◆ **What you will do**: What is needed is an exact copy of the records, with the images left out.

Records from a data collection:
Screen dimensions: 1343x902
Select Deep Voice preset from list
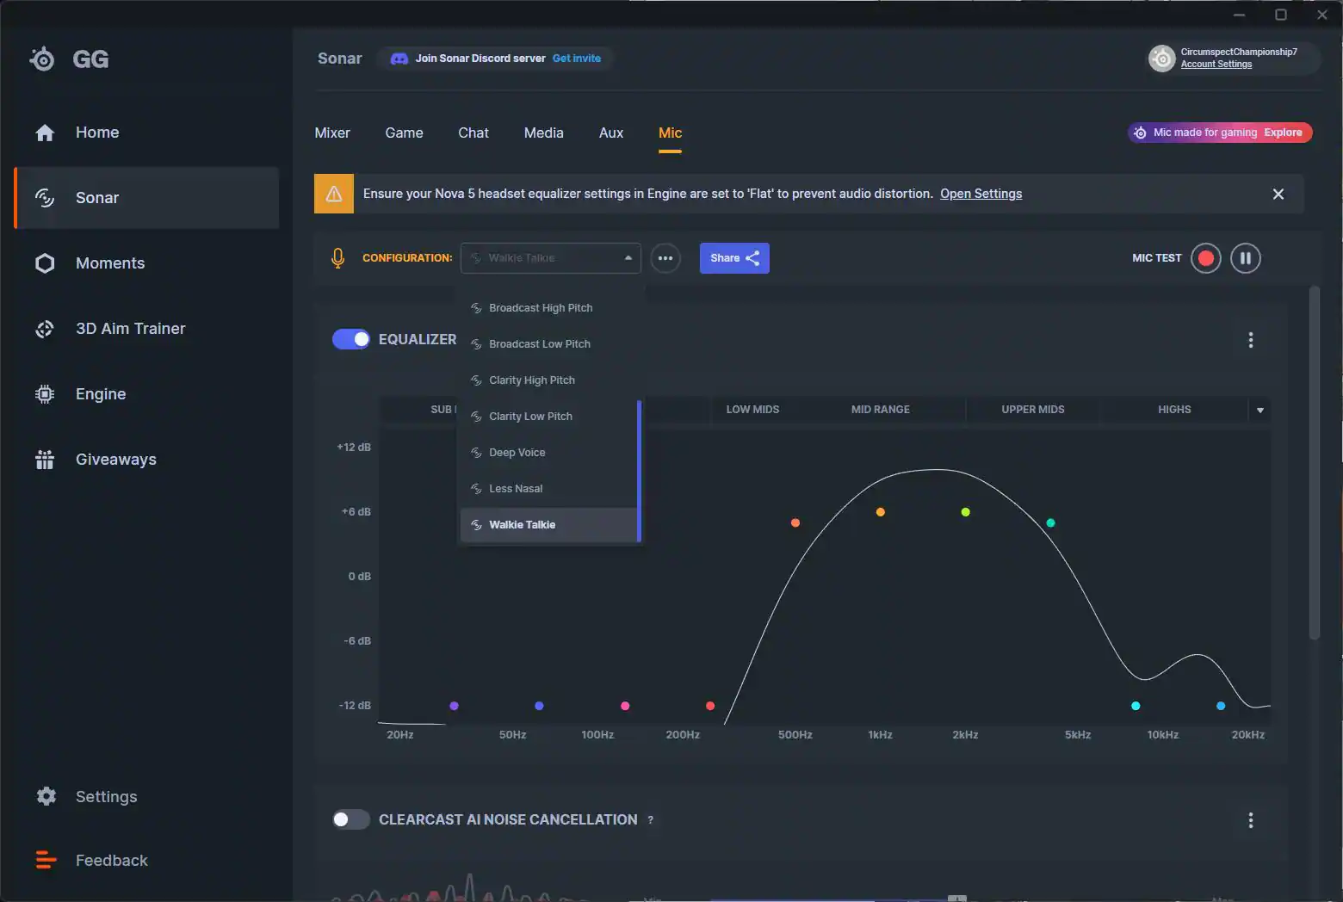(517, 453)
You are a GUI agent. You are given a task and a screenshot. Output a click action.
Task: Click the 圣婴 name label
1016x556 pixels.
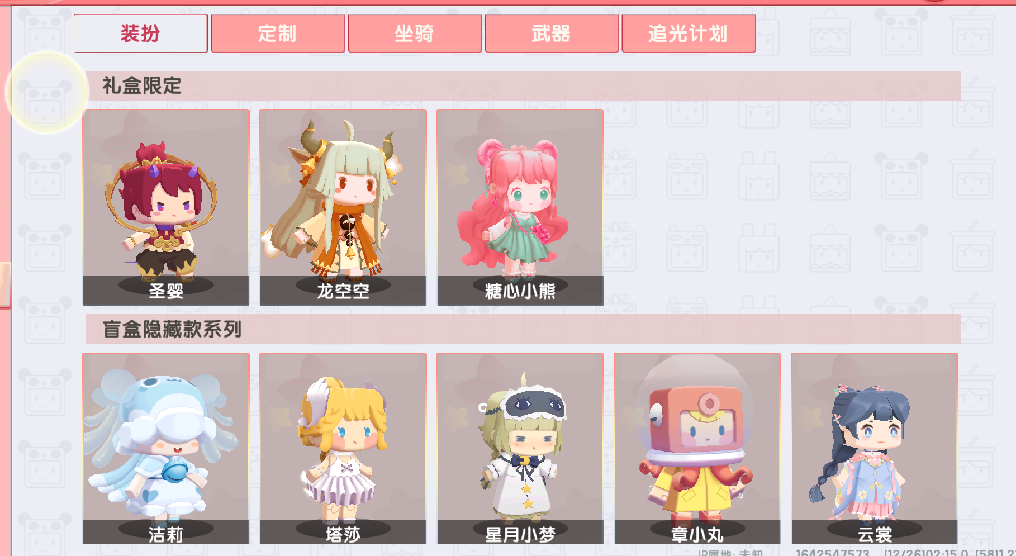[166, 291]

◆ **Exercise solution**:
Screen dimensions: 1343x902
Select Deep Voice preset from list
(517, 453)
You are a GUI agent. You are given a task and a screenshot. Output a click action.
Task: Click the 圣婴 name label
1016x556 pixels.
[166, 291]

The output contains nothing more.